George O’Connor: Oh man, I don’t know that you want to talk about the Olympians in terms of morals, ’cause they’re mostly pretty terrible. But it’s, I wanted, I kind of like, I put those questions in, ’cause a lot of the times, those are questions I thought about myself while writing it. I kind of have these ideas, like when I ask about what makes the person. Like I’m working on Hephaestus right now, Hephaestus is always characterized as an ugly God, but he’s also characterized as a shape changer. Why is a God, who can look like anything he wants, ugly? So I start asking myself these questions about the character. For him I’m like, he probably has a bad self-esteem ’cause his mother threw him off Mount Olympus when he was a baby. You know, he’s got some issues and stuff.

George O’Connor: So it’s like I come up with these lists of questions, based on the kind of things that I think of, and I put them in there to inspire. I don’t know if I want to teach them as much as get them to think about the elements of the story. Like graphic novels, the cool thing about them is they’re designed to be read multiple times. You know, you read it once, like just glancing through, then you read it slower, going through the different things. I kind of want these books to be pored over multiple times and there’s different levels of intricacy and story in there to pick up on multiple readings and a lot of space for a reader to bring their own experiences to.

** Written instruction **
Duplicate the passage from the interview excerpt above, starting at "George O’Connor: Oh" and ending at "issues and stuff.".

** Information supplied **
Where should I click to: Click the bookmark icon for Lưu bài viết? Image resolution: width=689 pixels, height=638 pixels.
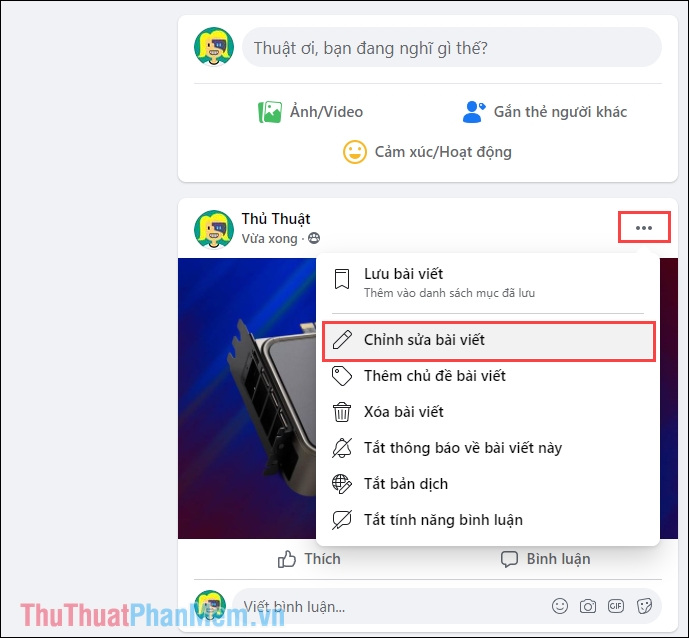click(x=341, y=279)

** Solution below **
George O’Connor: Oh man, I don’t know that you want to talk about the Olympians in terms of morals, ’cause they’re mostly pretty terrible. But it’s, I wanted, I kind of like, I put those questions in, ’cause a lot of the times, those are questions I thought about myself while writing it. I kind of have these ideas, like when I ask about what makes the person. Like I’m working on Hephaestus right now, Hephaestus is always characterized as an ugly God, but he’s also characterized as a shape changer. Why is a God, who can look like anything he wants, ugly? So I start asking myself these questions about the character. For him I’m like, he probably has a bad self-esteem ’cause his mother threw him off Mount Olympus when he was a baby. You know, he’s got some issues and stuff.